| Author |
Comment/Response |
Bill Simpson
|
09/21/12 1:16pm
From reading your explanation I am assuming there may be a couple of misunderstandings.
1: Sum[i1,{i,1,n}] == n*i1. Perhaps you meant Sum[i1,{i1,1,n}].
2: Mathematica evaluates all the arguments inside a function call and then evaluates that function. What this means is that it will separately each Sum independently of all the other sums. For example
In[1]:= Sum[i1,{i1,1,3}]*Sum[i2,{i2,i1,3}]*Sum[i3,{i3,i2,3}]
Out[1]= (3*(-4+i1)*(3+i1)*(-4+i2)*(3+i2))/2
and I do not believe that is what you want.
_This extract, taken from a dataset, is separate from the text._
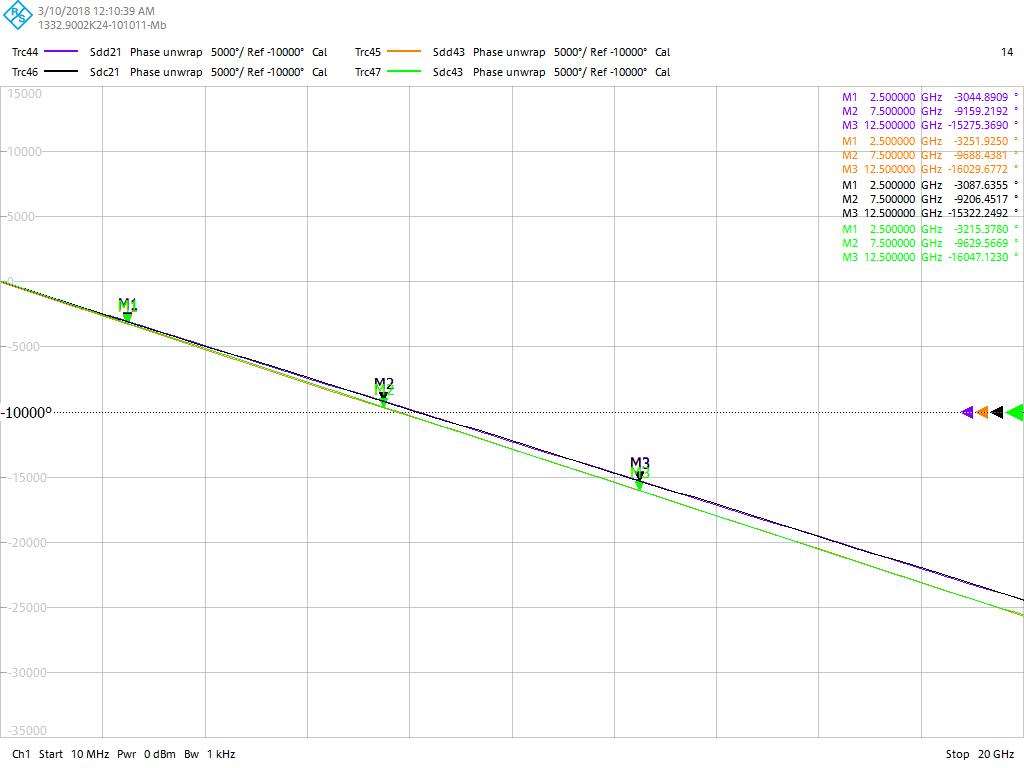The height and width of the screenshot is (768, 1024).
Task: Select the orange reference position triangle
Action: [982, 412]
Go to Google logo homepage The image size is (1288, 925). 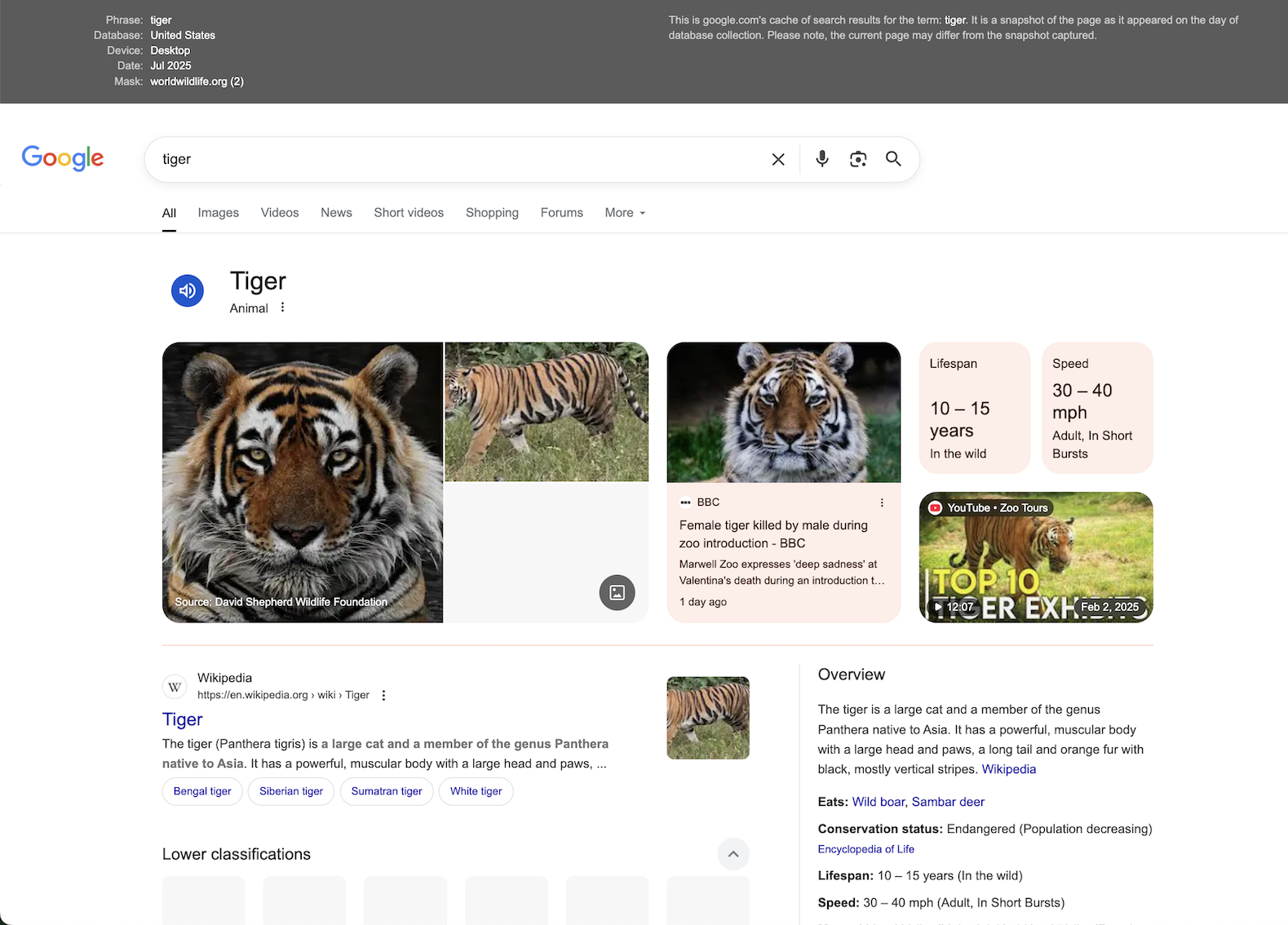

I am guessing that you somehow want to evaluate each sum "inside" the other sum in some way so that each value of i1 in your first sum is used while calculating the second sum and the value of it in that sum is used while calculating the third sum.
At this point I am uncertain enough about what the result will be that I'll not include the code that I initially wrote.
If you would post again and show the manual process that you would use if you were going to calculate the desired product, with all the intermediate details so that readers can see where the numbers are coming from, and do this for n=1, n=2 and n=3 then I think someone would be able to write a few lines of code that would accomplish what you want to do.